__To do__.
(1) On what date does the blog post say the writer was having pizza at their grandma's?
(2) Please write the next part of the blog post, picking up after its last sentence.

__Source passage__.

# # # # #

Good Morning, or afternoon or evening or morrow (whatever the heck that means) in case you're in some stupid time zone,
You were getting nervous weren't you? You were like "OMG it's after 11, and Emily has not blogged yet!" Well have no fear, I am blogging now..in my bed..naked...with caramel rice cakes. Okay, I lied..but I am blogging. I am EXHAUSTED, so I am praying this stays clear enough to be read...but consider this your warning...I am not responsible for any time wasted reading this.
First of all, I wanted to tell all of you to make sure you stay friends with me. Why you ask? Well that way when I'm famous, you can sell all my dirty secrets to the press and tabloids for tons of money. I am still reading Oprah's book in case you're wondering why I am bringing this up; I am just trying to help you out. I know Oprah's relatives are currently making enough money to buy one of Oprah's toenail clippings on Ebay just by selling all her lies and secrets. Now, it seems like a good plan, but Oprah seems to have a lot more secrets than me. Contrary to popular belief, I was not wrongly elected as Miss Black Nashville...I was third runner up. But I am giving you a free secret...so someone better call dibs. I am an acclaimed, proud, educated, ten toe having vegetarian, and I make sure everyone knows that it has been almost a year and a month. But I will let you all know my shameful secret...I keep beef jerkey in my socks....but that's just so my feet don't stink. The real secret is...on March 14th, 2010, I was having pizza at my grandmas. My dad got a half cheese, half pepperoni pizza. I took a bit of what I thought was cheese..BUT MUCH TO MY SURPIRSE IT WAS A PEPPERONI! It was trying to trick me, but I caught the rascal before I swallowed it. I am still so very ashamed though...God Save the Queen. But that secret has to be worth at least like $16.75 to the National Enquirer right now or something.

# # # # #

__Data extract__.
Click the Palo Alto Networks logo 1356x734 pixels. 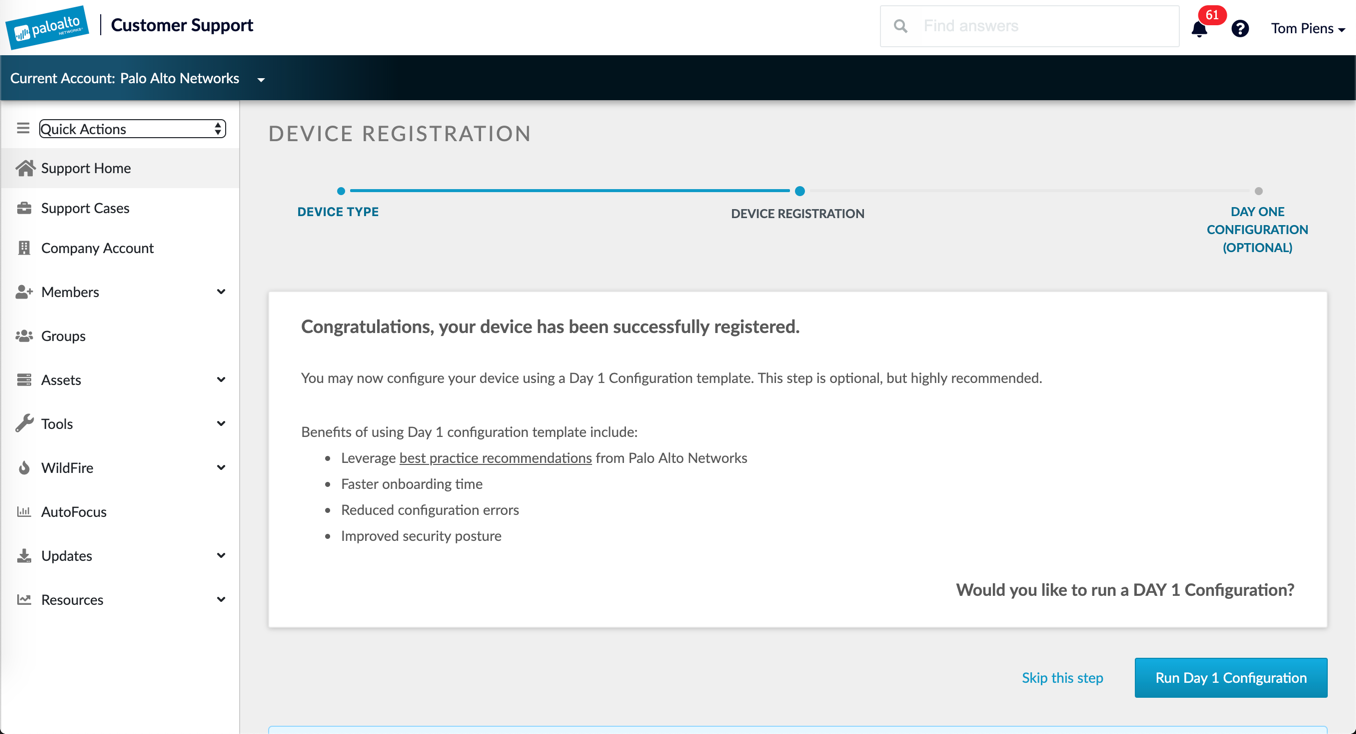pyautogui.click(x=47, y=27)
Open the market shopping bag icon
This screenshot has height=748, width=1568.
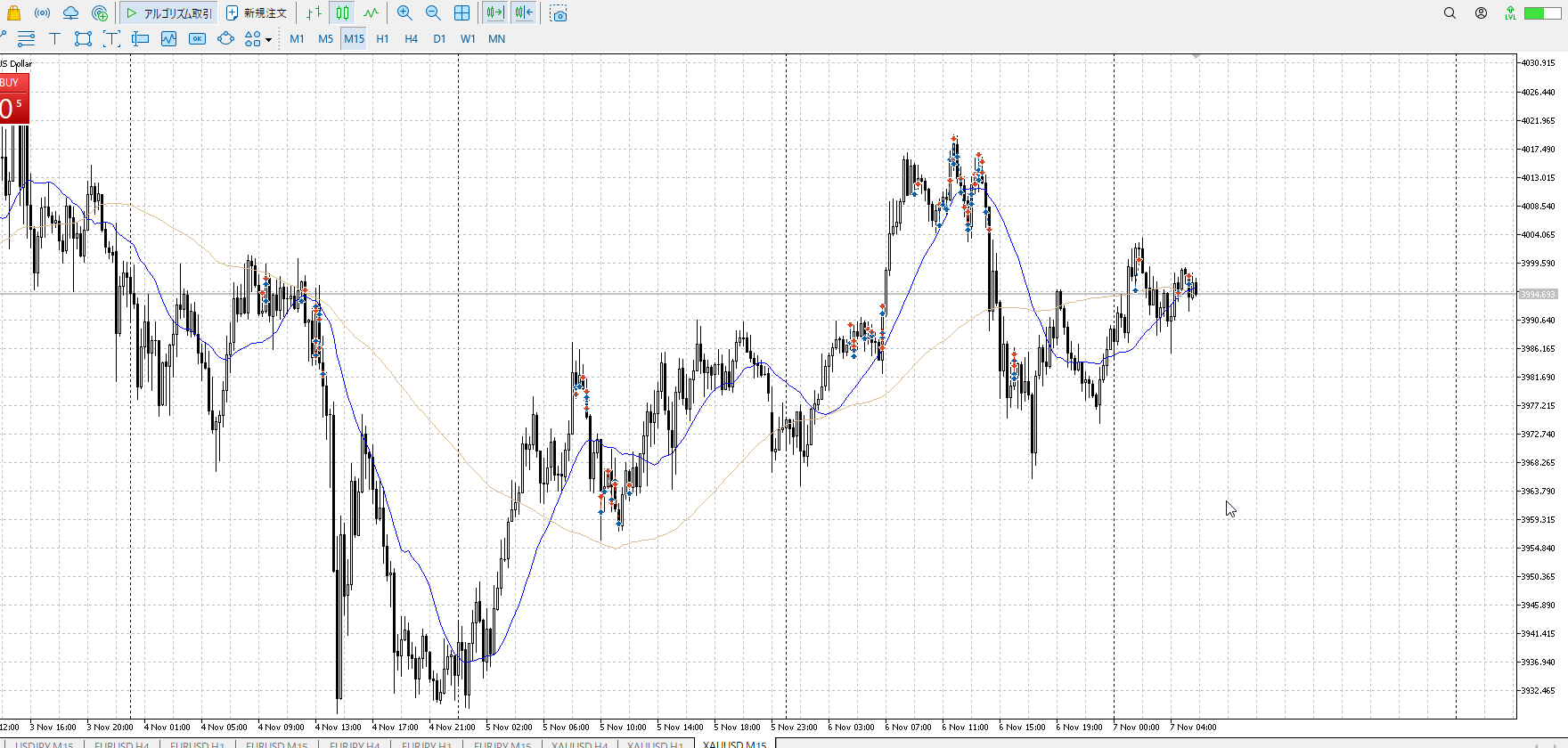[13, 13]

# # # # #

__Written responses__.
(1) March 14th, 2010.

(2)
Other than my usual, run, work, eat, and baptize people routine, I went to Colin's house today. He was soooo pumped to show me his garage sale purchase...he paid 20 dollars for it. I must say that the moment he showed me this purchase, I knew I was in love. The heavens opened and flutes and harps played in the background. Twinkies fell from the sky, and Justin Beiber was singing with the harps and flutes. That is how wonderful this purchase was; I was so proud of him. Colin bought himself 23 WWE action figures complete with a table and ladder (for those of you who haven't been sucked into the hole of male soap opera..those are wrestling action figures.) He and I will play with them soon.
Well, I am ever so tired...and I have to be a sandwich artist again tomorrow. God Speed John Smith.
Keep Letting It Be,
Em
soooo...ex-roommate, I didn't know you had a blog! Then again, I didn't have one until 5 minutes ago! As always you crack me up! Can't wait to hear more of your adventures.
ReplyDelete-Alyssa (you better not have forgotten me or I will be very sad)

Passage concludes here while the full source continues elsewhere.